## WRITTEN INSTRUCTION
In the listing, reproduce the lines between the line holding "Given: Open the Display options dropdown" and the line holding "Looking at the screenshot, I should point(140,764).", inclusive, substituting "View settings" for "Display options" and leaving everything else unchanged.

## DATA SUPPLIED
:::::
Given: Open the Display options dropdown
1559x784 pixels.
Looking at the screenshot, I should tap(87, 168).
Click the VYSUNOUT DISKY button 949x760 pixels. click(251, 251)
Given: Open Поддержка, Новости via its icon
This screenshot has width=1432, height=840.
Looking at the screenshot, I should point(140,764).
:::::
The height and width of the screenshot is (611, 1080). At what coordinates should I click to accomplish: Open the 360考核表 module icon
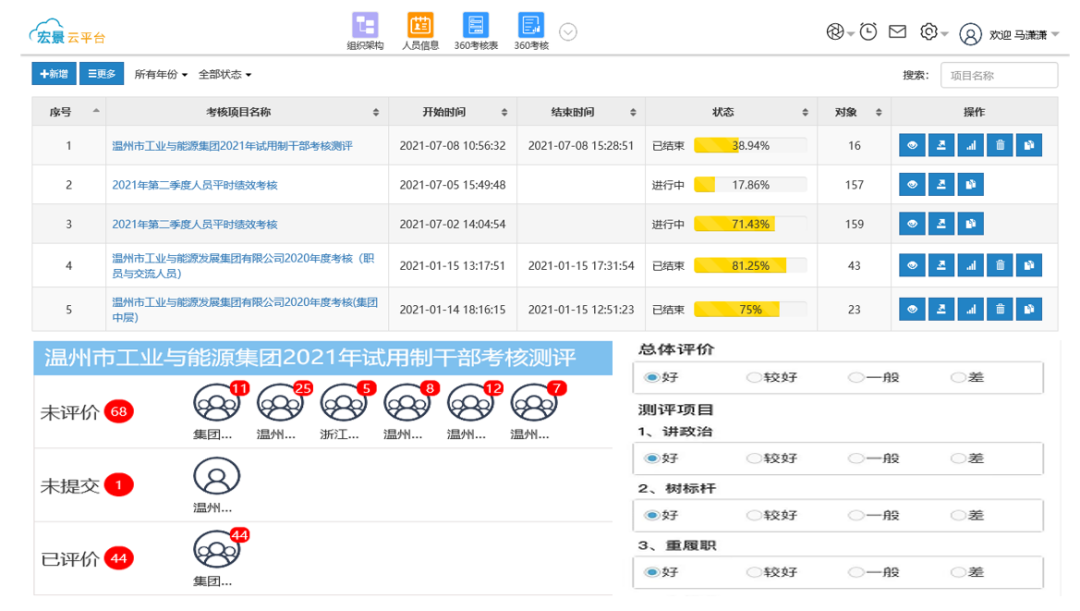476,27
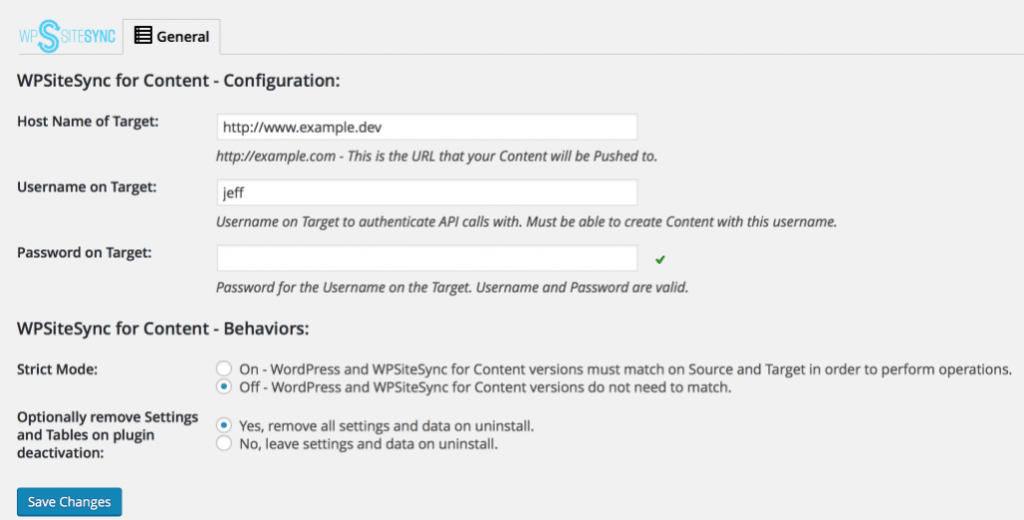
:::::
## FINAL ANSWER
Given: Open the View settings dropdown
1559x784 pixels.
Looking at the screenshot, I should tap(87, 168).
Click the VYSUNOUT DISKY button 949x760 pixels. click(251, 251)
Given: Open Поддержка, Новости via its icon
This screenshot has width=1432, height=840.
Looking at the screenshot, I should point(140,764).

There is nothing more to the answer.